Breaking News: A Catholic Church Without Babies

The Synod of Silence is Deafening

By Fr. Paul Nicholson:

Fr. Paul Nicholson

On Saturday evening I enjoyed a very lovely dinner, with an equally lovely couple and their adorable eight month old baby girl.  I fretted interiorly during the late night dinner, thinking that the little baby would be sorely tried by the late hour.  Instead, the baby amused us in ways only a baby can.  The upscale restaurant hosted a variety of people of various age groups, but we were the ones in the restaurant with a baby.  Couple after couple would come to our table cooing over the baby.  Heavily made up women, satin suited men, all made baby talk and baby faces to amuse the little infant, giggling and laughing in Italian at her innocent reactions.

I’d heard anecdotally how Italians are instinctively drawn to babies.  I think it must be one of the reasons why religious goods stores here in Rome always have a sizeable inventory of images of the baby Jesus. Italians love babies.  In days gone by the Italian world was coloured by its love of babies.  Today, however, the love for the baby is something poetic.  Italians, like almost all European cultures, are having less and less babies.  The tragedy that befalls Europe is that its birthrate is well below replacement level.

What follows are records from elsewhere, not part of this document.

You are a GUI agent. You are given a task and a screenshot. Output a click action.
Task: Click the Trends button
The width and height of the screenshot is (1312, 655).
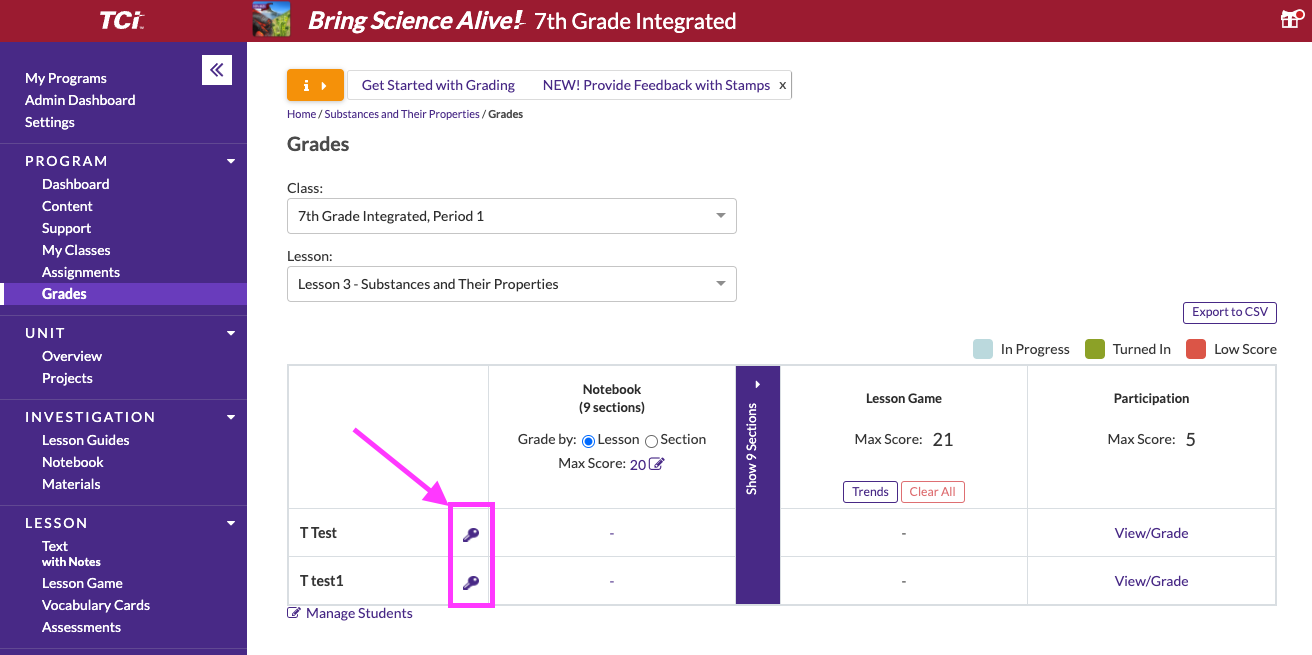tap(870, 492)
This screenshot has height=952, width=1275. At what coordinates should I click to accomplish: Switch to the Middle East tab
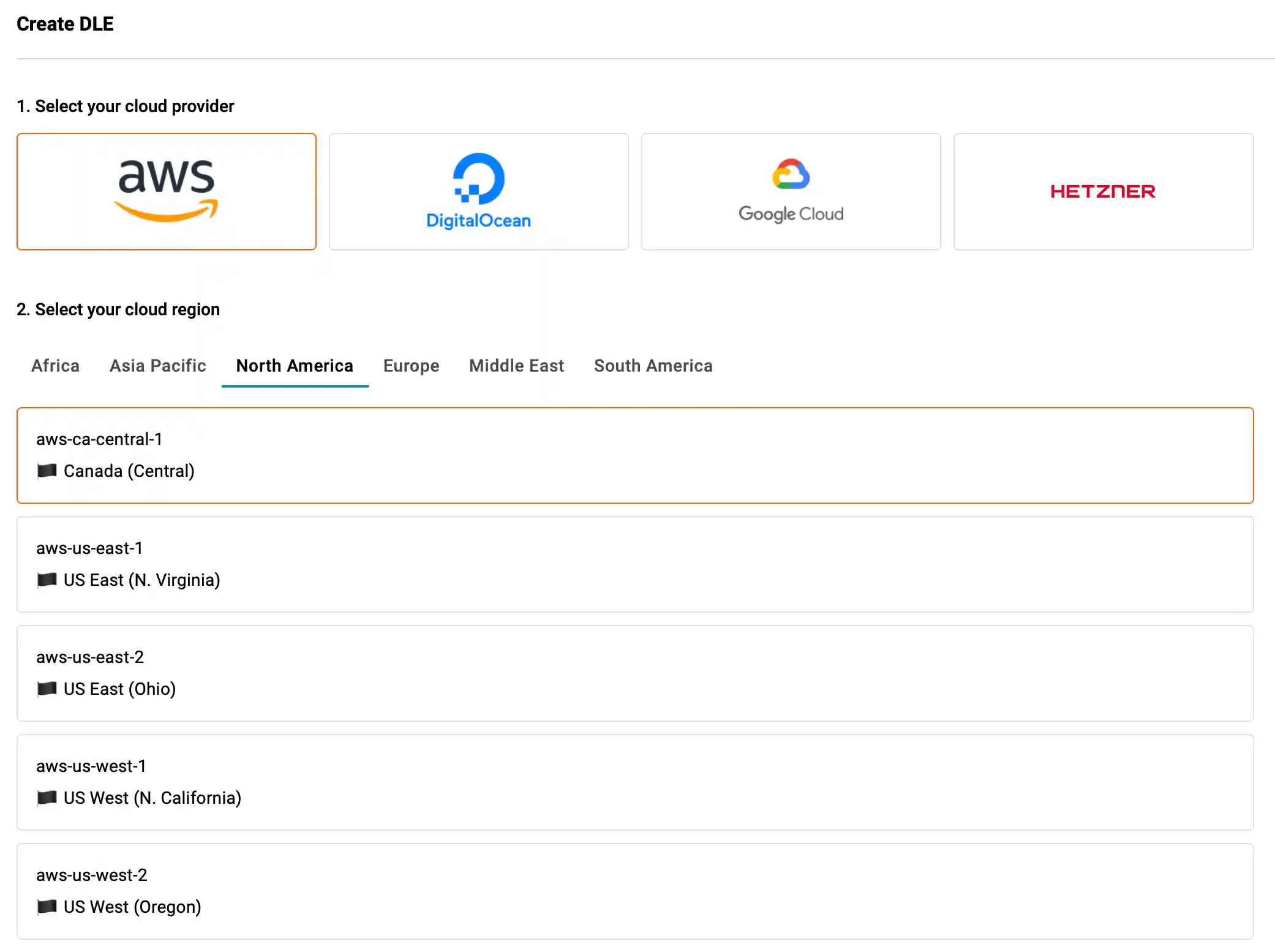516,365
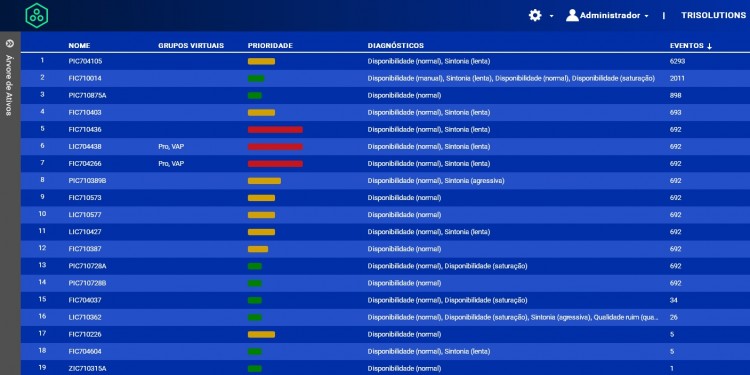Expand the Árvore de Ativos side panel

pyautogui.click(x=10, y=44)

On Saturday evening I made my holy hour in the church close to my apartment in the Prati section of Rome. The venerable church of Our Lady of the Rosary is a real jewel.  My holy hour coincided with the Sunday Mass of anticipation.  Granted most Saturday evening Masses are populated by an older crowd, but I was shocked at just how old everybody was.  In twenty years, not one single person at that Mass will be alive.

Multiply the number out to places you know and you will agree, I am not exaggerating.  The demographic winter is upon us.  The white we see is not snow flakes, but the aging of the Church to a point that in twenty years She will be unrecognizable from Her present appearance.

Pope Francis surprised the Synod Fathers on Saturday by giving a strong address on the emerging synodal process.  One has to carefully read the statement in its entirety.  There is nothing in it that suggests a revolution of decentralization.  Unfortunately, it is and was accompanied by calls from some cardinals and some bishops the ‘decentralization of Church teaching’.  Whatever happens on this Saturday at the end of the Synod, there is a great question that looms larger than the Synod, even larger than the populist pontificate of Pope Francis — how can the Church survive when people do not want to give life?

Because without babies, Europe has no future. America has no future. Canada has no future. Australia and New Zealand have no future. And the Church in the West will disappear.  That is the reality. And denying it seems to be the effort of public relations.

The Holy Father acknowledged the need for the Church to be a ‘listening Church’, knowing that listening “is more than feeling.”  But this listening Church will need hearing aids in 10 years, if it doesn’t already.  The spring has passed and winter envelops us because of the cataclysm of contraception.  We need only listen to the lack of crying babies to know that we are headed to extinction in the West.

Listen to the silence of churches.  That is the synod of silence … and it is deafening.

That is why one can only grieve at the words emanating from the press conference today where all the enthusiasm was around how to change the wording of ‘intrinsically disordered’ or ‘indissolubility’.   How utterly deaf we have become, that we should find these topics of greater concern, of more theological import than the sterility of the nations.

I don’t mean to be cheeky in poking fun at the inconsequential presentations of some.  I only tell it to you to assure you that there is more to this story than what is being said, and not said, in the press office.

There is a silent synod going on, a stumbling together of old Western ideas.  If you listen closely enough, you will hear it.